[Work to complete] Locate the string "computer" throughout the material and copy every line in which it occurs.

[Extracted information]
◇ ◇ ◇ ◇
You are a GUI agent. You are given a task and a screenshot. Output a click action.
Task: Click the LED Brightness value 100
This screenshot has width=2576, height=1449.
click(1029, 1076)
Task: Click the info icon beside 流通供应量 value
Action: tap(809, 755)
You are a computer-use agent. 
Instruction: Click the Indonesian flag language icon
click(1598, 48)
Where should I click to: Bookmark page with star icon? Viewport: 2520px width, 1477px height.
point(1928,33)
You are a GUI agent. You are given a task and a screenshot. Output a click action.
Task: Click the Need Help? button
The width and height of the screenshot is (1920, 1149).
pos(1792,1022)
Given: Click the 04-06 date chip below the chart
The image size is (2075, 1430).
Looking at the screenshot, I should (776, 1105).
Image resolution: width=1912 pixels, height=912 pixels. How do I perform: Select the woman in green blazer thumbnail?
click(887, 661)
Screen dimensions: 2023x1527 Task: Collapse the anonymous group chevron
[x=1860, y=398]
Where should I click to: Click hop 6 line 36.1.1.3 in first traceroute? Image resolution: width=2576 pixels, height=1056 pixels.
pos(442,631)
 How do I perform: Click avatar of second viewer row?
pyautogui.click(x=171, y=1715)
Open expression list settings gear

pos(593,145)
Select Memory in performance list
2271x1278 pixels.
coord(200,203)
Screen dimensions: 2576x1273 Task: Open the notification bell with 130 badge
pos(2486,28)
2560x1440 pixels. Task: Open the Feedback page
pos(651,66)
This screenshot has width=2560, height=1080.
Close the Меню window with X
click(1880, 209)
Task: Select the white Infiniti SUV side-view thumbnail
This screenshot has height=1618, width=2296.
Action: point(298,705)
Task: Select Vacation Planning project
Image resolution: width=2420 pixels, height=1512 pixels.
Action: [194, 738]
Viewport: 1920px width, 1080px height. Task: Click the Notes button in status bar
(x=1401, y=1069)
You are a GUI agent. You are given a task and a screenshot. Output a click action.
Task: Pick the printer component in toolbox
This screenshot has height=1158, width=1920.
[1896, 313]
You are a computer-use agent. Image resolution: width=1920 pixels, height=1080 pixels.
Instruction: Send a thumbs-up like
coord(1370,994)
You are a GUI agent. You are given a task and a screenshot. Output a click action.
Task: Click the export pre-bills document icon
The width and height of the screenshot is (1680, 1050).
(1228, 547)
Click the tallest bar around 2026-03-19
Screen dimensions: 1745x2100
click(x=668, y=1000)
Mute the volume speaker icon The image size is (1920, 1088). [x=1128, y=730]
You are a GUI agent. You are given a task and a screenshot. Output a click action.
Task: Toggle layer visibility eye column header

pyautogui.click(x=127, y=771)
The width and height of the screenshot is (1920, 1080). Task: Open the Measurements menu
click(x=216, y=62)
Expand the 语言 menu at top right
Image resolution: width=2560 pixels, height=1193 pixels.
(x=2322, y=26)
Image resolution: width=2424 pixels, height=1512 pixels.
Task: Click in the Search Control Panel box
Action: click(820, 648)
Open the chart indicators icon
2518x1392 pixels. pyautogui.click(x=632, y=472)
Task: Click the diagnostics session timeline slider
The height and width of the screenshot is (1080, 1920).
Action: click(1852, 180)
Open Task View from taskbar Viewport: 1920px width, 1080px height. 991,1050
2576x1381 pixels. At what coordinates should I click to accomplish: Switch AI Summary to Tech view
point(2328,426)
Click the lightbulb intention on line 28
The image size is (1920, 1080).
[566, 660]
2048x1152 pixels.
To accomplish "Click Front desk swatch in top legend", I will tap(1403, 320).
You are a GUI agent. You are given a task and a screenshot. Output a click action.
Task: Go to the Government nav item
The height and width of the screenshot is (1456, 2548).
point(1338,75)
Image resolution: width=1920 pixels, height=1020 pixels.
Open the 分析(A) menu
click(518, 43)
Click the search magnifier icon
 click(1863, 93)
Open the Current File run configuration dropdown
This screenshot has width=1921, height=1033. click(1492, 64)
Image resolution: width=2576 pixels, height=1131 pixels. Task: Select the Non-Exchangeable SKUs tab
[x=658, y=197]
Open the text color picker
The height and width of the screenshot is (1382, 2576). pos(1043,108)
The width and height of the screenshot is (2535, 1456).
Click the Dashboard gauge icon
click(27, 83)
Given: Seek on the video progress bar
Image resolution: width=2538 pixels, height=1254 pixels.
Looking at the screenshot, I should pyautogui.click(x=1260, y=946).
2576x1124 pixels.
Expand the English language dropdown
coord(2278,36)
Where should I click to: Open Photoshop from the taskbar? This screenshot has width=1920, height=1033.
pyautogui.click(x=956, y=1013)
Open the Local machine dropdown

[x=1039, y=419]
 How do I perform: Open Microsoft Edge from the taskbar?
◇ ◇ ◇ ◇
[Result below]
You are a computer-use agent. 
You are a computer-use agent. Image resolution: width=1920 pixels, height=1080 pixels.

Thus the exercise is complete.